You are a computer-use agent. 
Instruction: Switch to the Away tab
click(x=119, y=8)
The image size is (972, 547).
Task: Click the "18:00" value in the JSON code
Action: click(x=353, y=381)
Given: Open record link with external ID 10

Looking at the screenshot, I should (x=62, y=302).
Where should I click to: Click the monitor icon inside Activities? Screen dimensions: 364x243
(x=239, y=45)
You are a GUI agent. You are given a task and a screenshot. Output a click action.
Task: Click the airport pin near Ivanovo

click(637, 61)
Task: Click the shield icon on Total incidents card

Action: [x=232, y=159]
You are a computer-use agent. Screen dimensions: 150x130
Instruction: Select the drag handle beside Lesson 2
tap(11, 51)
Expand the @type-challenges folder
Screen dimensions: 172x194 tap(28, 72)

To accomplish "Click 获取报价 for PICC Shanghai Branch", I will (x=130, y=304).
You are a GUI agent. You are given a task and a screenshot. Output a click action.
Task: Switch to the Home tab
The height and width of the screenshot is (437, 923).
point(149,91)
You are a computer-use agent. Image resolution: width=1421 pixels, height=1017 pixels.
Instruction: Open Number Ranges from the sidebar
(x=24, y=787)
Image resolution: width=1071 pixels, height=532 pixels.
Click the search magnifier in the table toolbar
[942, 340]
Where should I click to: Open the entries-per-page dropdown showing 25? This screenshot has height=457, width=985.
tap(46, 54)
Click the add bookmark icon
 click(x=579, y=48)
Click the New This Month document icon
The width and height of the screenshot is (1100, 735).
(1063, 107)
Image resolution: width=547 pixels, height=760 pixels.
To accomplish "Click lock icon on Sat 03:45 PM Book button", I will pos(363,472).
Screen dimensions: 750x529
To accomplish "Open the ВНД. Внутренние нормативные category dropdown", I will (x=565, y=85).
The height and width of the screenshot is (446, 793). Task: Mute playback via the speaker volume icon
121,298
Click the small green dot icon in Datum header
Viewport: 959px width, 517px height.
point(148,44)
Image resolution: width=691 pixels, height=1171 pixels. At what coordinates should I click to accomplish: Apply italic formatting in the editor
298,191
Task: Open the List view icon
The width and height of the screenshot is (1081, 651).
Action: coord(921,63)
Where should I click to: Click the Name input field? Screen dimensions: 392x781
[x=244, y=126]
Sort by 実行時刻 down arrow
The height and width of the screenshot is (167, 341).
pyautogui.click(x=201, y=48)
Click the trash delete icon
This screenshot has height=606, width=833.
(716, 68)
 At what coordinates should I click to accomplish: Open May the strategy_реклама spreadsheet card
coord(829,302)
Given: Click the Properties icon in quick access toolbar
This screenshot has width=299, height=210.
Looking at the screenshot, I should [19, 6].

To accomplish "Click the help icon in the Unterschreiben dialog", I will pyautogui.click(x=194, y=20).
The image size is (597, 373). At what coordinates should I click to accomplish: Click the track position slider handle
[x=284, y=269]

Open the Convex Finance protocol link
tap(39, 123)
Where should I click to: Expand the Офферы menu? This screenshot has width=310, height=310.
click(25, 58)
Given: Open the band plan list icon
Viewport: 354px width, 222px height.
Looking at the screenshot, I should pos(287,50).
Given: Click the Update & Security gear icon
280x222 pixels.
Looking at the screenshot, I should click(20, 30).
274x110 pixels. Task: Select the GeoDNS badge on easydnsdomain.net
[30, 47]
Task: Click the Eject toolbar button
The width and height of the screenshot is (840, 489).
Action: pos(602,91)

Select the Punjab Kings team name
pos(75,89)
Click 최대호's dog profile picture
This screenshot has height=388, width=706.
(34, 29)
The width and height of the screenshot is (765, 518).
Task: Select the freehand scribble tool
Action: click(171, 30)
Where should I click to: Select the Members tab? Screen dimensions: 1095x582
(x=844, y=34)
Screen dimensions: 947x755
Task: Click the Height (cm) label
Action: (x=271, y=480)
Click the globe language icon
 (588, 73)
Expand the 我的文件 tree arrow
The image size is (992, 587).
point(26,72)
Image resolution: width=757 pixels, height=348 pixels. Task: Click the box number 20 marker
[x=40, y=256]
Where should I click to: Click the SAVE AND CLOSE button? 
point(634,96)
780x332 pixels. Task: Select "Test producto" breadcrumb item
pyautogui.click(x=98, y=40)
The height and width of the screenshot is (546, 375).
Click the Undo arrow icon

*TRY IT*
From the first line of the data through the line with "Screen dimensions: 750x529", quote each line exactly and add nothing else.

*FINISHED EXERCISE*
You are a computer-use agent. 
Instruction: Switch to the Away tab
click(x=119, y=8)
The image size is (972, 547).
Task: Click the "18:00" value in the JSON code
Action: click(x=353, y=381)
Given: Open record link with external ID 10

Looking at the screenshot, I should (x=62, y=302).
Where should I click to: Click the monitor icon inside Activities? Screen dimensions: 364x243
(x=239, y=45)
You are a GUI agent. You are given a task and a screenshot. Output a click action.
Task: Click the airport pin near Ivanovo

click(637, 61)
Task: Click the shield icon on Total incidents card

Action: [x=232, y=159]
You are a computer-use agent. Screen dimensions: 150x130
Instruction: Select the drag handle beside Lesson 2
tap(11, 51)
Expand the @type-challenges folder
Screen dimensions: 172x194 tap(28, 72)

To accomplish "Click 获取报价 for PICC Shanghai Branch", I will (x=130, y=304).
You are a GUI agent. You are given a task and a screenshot. Output a click action.
Task: Switch to the Home tab
The height and width of the screenshot is (437, 923).
point(149,91)
You are a computer-use agent. Image resolution: width=1421 pixels, height=1017 pixels.
Instruction: Open Number Ranges from the sidebar
(x=24, y=787)
Image resolution: width=1071 pixels, height=532 pixels.
Click the search magnifier in the table toolbar
[942, 340]
Where should I click to: Open the entries-per-page dropdown showing 25? This screenshot has height=457, width=985.
tap(46, 54)
Click the add bookmark icon
 click(x=579, y=48)
Click the New This Month document icon
The width and height of the screenshot is (1100, 735).
(1063, 107)
Image resolution: width=547 pixels, height=760 pixels.
To accomplish "Click lock icon on Sat 03:45 PM Book button", I will pos(363,472).
Screen dimensions: 750x529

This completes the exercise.